Fact Example 2:The determination of the carrier micelle of optimization ratio
(1) cell inoculation:Hepatoma Hep G 2 cells are inoculated in 96 orifice plates;
(2) experiment packet and medicine preparation:Experiment is divided into 1:2,1:3,1:4 (salinomycins:Polyethylene glycol-ceramide
Molar ratio) 3 groups, the carrier micelle of three kinds of ratios is prepared, respectively 3 doubling dilution, nine concentration successively;
(3) dosing:The drug of each concentration 100uL of each group is added 96 orifice plates respectively, is placed in 5% by 12h after cell is adherent
CO2, 37 DEG C of incubators incubation 48h;
(4) add CCK-8, be placed in microplate reader and survey its OD value, calculate cell killing efficiency;
(5) medication combined index-cell killing efficiency collection of illustrative plates is drawn:Compusyn softwares are relied on, calculates and draws two kinds
Killing-efficiency (Fraction affected, fa) of association index (Combination Index, the CI) value of drug to cell
Mapping, screening obtain salinomycin (SAL) and cooperate with ratio to HepG2 cells with polyethylene glycol-ceramide (PEG-ceramide)
Example.
By above-mentioned experiment, we obtain the CI-fa curves such as Fig. 3, it is known that 1:2 and 1:There is more preferably two medicines when 4
Synergistic killing effect.
Embodiment 3:Laser co-focusing detects liver cancer cells and liver-cancer stem cell to containing the intake energy of fluorescent material micella
Power
(1) preparation containing fluorescent material micella.400 μ g PECF fluorescent materials are dissolved in 1ml methanol, by 5mg
PEG-ceramide is dissolved in 3ml chloroforms, and the micella containing fluorescent material is prepared into using film dispersion method.

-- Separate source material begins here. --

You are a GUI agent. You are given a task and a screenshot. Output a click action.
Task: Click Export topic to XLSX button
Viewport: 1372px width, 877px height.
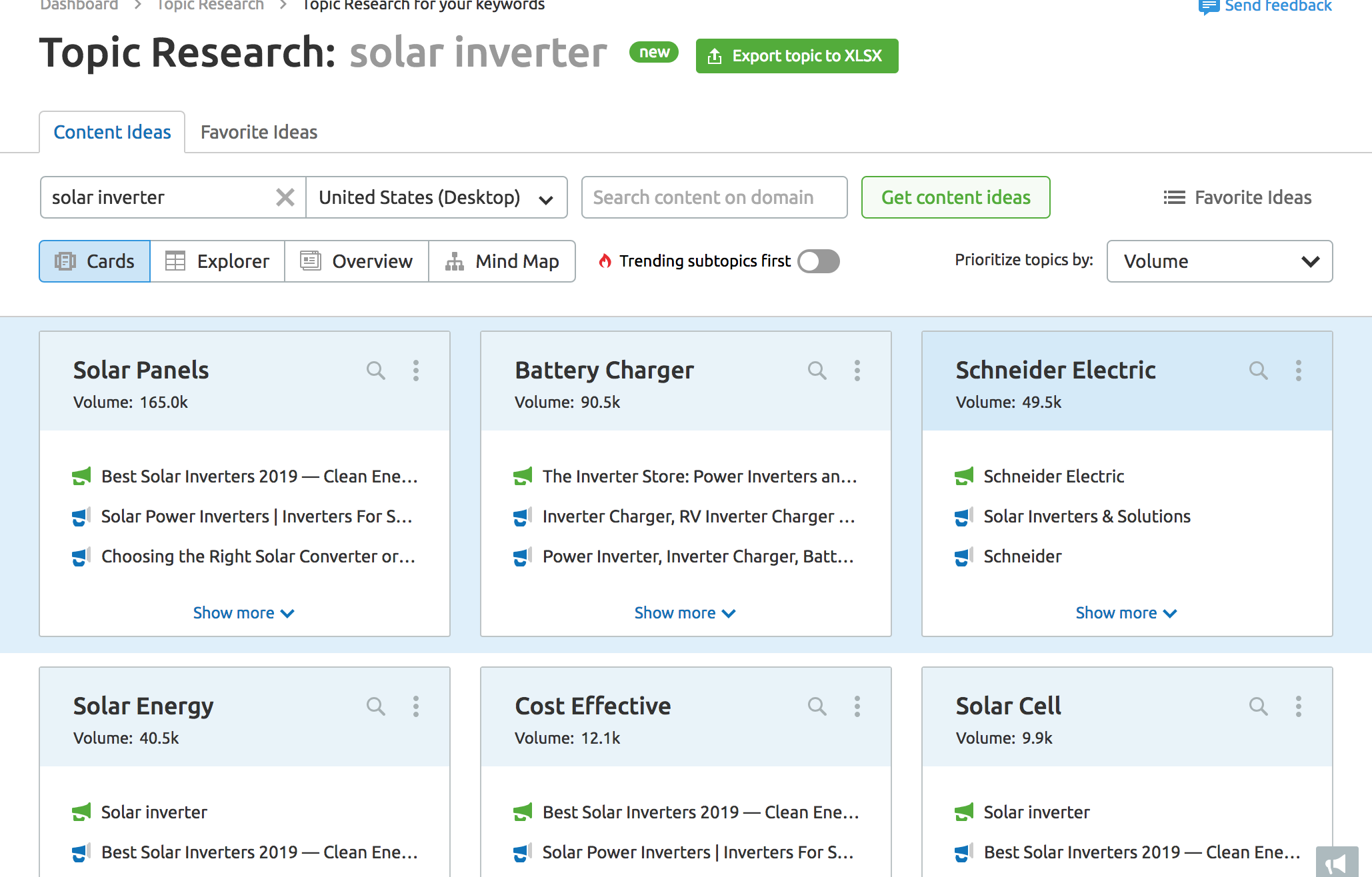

(2) liver cancer cells detect the intake ability of fluorescent material micella:Paving 5 × 105A HepG2Cell is copolymerized in laser
In burnt ware, 37 DEG C are placed in, 5%CO2Incubator in overnight incubation.After cell is adherent, reject culture medium is separately added into blank training
Support base (Control), free fluorescent material PECF (Free PECF), the polyethylene glycol-ceramide micellar solution for carrying PECF
(PECF-PEG-CRM-M) and carry PECF DSPE-PEG micellar solutions (PECF-DSPE-PEG-M).Drug is incubated 2 at 37 DEG C
After hour, twice with PBS rinses, add DAPI to dye 5min, PBS is added to wash twice, is eventually adding 500 μ LPBS and cell is resuspended, swash
Light copolymerization is burnt to observe its fluorescence intensity.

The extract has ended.